The tool's high standards and the focus on the best and most scientific results — according to specific criteria — also prevent poor-quality research or even misinformation from finding its way into science communication and being disseminated.

However, the specific search settings of the tool also reproduce common biases in the scientific system and reinforce power structures. Marginalized groups and minorities thus have less chance of being heard if, for example, their papers are not even used for the results of Consensus because they have been cited too rarely. The fact that Consensus operates primarily in English and with English sources also plays a major role here. Yet, this is a general phenomenon in science, which predominantly takes place in English.

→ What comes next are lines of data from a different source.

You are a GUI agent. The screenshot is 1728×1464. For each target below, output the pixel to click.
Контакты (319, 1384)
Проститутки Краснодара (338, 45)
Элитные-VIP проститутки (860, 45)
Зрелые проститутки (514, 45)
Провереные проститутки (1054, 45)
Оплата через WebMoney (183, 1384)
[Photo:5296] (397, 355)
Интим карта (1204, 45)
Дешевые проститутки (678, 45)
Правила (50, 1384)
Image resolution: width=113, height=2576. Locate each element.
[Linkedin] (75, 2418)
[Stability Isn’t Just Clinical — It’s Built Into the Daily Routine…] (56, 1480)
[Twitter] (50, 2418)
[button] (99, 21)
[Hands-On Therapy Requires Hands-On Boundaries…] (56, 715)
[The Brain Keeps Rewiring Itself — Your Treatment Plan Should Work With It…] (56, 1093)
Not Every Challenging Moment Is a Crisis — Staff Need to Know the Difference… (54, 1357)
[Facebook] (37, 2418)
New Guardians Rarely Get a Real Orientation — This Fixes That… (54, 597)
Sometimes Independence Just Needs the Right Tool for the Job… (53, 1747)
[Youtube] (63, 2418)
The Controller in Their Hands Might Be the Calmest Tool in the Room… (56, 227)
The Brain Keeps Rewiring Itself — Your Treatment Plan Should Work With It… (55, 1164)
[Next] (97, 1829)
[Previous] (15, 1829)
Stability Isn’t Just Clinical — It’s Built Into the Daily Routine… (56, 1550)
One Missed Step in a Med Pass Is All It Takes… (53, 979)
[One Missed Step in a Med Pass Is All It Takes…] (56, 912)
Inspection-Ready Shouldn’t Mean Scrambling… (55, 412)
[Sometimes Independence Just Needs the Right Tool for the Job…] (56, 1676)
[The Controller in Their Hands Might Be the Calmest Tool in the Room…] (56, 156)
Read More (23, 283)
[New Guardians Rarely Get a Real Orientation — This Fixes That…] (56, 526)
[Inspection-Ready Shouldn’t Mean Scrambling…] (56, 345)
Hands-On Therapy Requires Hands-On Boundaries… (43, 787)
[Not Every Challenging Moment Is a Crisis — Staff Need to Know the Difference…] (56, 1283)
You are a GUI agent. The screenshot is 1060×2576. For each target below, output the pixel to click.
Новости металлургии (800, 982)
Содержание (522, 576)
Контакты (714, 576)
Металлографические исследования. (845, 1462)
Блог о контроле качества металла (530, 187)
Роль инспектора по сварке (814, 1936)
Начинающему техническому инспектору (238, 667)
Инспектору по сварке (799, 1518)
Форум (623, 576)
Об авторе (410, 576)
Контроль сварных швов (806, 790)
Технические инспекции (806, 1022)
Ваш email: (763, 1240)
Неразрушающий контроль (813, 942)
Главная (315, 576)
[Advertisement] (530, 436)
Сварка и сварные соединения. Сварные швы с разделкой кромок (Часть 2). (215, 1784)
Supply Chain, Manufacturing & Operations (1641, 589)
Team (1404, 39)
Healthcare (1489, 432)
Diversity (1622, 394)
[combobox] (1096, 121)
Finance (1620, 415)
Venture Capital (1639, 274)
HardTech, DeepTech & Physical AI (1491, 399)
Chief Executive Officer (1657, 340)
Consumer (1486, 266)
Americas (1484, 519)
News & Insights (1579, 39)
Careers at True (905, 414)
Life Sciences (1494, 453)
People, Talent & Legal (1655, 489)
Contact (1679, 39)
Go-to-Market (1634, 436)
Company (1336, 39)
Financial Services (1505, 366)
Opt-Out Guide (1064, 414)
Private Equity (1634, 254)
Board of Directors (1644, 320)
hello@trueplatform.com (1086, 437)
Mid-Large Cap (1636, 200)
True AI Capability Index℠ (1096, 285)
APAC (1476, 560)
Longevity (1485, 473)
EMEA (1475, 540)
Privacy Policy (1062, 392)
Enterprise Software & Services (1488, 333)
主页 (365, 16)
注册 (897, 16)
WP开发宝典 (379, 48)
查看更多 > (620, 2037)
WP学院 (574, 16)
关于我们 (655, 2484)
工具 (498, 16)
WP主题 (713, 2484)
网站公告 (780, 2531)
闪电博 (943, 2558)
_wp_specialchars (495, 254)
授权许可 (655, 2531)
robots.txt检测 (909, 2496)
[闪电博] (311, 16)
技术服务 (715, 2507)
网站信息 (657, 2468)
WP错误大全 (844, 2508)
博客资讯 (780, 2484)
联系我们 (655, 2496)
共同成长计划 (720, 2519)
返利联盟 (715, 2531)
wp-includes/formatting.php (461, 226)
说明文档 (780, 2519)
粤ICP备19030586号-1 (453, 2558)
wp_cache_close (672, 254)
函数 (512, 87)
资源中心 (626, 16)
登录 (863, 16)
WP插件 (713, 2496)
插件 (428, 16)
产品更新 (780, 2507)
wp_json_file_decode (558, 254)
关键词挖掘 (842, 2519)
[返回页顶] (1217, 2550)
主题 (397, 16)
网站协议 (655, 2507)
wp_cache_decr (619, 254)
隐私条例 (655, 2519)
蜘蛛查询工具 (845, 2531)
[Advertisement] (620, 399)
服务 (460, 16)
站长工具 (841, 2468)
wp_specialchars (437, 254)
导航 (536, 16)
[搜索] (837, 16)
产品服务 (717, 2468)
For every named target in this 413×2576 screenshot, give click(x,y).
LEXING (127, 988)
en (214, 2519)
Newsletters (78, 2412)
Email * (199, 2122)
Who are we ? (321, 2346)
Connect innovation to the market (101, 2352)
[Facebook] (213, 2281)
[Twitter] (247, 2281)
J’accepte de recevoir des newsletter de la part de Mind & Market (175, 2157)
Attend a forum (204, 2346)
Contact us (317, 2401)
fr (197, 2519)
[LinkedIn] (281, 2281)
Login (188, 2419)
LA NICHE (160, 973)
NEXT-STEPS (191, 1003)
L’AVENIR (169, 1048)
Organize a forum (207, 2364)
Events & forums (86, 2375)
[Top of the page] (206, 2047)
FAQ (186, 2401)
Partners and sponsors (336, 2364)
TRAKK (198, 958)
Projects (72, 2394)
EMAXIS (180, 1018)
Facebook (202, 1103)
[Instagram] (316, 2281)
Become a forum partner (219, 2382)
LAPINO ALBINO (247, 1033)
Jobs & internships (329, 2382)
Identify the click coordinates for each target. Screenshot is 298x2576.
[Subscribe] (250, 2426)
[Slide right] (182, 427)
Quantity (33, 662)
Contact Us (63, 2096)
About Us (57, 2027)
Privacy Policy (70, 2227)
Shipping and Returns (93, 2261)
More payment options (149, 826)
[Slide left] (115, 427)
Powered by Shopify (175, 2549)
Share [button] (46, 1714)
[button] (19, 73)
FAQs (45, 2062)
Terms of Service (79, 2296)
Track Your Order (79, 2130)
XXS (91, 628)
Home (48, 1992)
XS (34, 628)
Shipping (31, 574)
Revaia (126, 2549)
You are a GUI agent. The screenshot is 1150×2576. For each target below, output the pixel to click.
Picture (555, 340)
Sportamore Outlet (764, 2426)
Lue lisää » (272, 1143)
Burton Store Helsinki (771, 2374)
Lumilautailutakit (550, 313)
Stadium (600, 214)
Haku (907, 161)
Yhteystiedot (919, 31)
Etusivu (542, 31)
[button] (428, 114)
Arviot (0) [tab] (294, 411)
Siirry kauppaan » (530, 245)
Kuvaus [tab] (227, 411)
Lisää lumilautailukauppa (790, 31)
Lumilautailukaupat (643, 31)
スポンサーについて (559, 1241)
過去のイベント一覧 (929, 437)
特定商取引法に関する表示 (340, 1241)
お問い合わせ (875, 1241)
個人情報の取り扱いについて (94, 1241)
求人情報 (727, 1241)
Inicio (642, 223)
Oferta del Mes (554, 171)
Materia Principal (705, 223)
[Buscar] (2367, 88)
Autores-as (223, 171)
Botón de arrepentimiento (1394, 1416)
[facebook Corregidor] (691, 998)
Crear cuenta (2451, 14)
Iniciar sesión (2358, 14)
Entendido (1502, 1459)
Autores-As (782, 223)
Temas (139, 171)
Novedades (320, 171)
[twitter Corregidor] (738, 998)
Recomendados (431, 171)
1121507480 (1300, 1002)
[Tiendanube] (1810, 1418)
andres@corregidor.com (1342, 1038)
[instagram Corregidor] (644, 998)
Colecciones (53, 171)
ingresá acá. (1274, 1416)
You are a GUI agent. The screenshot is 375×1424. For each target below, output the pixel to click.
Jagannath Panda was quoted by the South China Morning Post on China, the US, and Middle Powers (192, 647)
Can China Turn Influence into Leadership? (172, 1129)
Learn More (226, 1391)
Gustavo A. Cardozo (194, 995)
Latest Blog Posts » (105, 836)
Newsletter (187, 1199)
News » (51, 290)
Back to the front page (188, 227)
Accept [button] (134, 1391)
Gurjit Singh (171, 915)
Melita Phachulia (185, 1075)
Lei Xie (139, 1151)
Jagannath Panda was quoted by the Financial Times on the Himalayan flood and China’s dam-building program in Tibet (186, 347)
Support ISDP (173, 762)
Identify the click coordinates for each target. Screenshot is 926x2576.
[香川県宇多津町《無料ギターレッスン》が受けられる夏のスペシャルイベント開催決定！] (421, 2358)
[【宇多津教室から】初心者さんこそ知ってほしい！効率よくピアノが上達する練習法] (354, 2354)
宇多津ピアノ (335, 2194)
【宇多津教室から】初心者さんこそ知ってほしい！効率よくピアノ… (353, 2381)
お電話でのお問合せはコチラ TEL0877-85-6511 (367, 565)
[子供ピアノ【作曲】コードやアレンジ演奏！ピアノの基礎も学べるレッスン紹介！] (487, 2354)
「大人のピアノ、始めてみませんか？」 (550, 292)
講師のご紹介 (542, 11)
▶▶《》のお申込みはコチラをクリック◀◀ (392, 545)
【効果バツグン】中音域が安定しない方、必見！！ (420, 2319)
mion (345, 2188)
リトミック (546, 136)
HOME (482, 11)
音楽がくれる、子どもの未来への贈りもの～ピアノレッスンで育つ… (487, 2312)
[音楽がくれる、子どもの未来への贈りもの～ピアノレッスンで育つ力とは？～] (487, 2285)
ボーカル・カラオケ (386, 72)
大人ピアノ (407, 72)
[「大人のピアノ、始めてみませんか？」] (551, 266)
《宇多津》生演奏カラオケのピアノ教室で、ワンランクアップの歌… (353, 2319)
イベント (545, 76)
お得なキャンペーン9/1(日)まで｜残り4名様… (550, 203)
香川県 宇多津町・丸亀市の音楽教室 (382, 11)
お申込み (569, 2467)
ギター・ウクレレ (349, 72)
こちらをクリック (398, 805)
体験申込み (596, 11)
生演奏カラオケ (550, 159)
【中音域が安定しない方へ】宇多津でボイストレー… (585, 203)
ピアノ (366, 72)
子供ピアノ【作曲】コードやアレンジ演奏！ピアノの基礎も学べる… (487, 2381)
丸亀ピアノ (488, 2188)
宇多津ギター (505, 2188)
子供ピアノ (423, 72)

In addition to the focus on the English-speaking world, it is also clearly visible, as already mentioned, that Consensus does not cover all sciences equally, but primarily the natural and engineering sciences. When it comes to questions in the humanities, for example, the results are thinner and therefore less reliable. The database only includes digitized knowledge and therefore has numerous blank spots in research.

This makes Consensus suitable for use in science communication, but not without restrictions and not equally for all fields of research.

Wrap Up

Consensus is a remarkable tool that enables its users to have questions answered in a scientifically sound, clear and understandable way within a very short time. It has numerous functions that provide a good overview of scientific consensus and the core content of individual research fields, making it a potential aid in everyday life for experts and non-specialists alike. However, the tool also has its limitations in that it maps individual research areas better than others, reinforces prevailing biases and power structures and is not very flexible. It remains to be seen to what extent the developers will continue to expand Consensus and whether this will lay the foundation for new scientific work together with AI.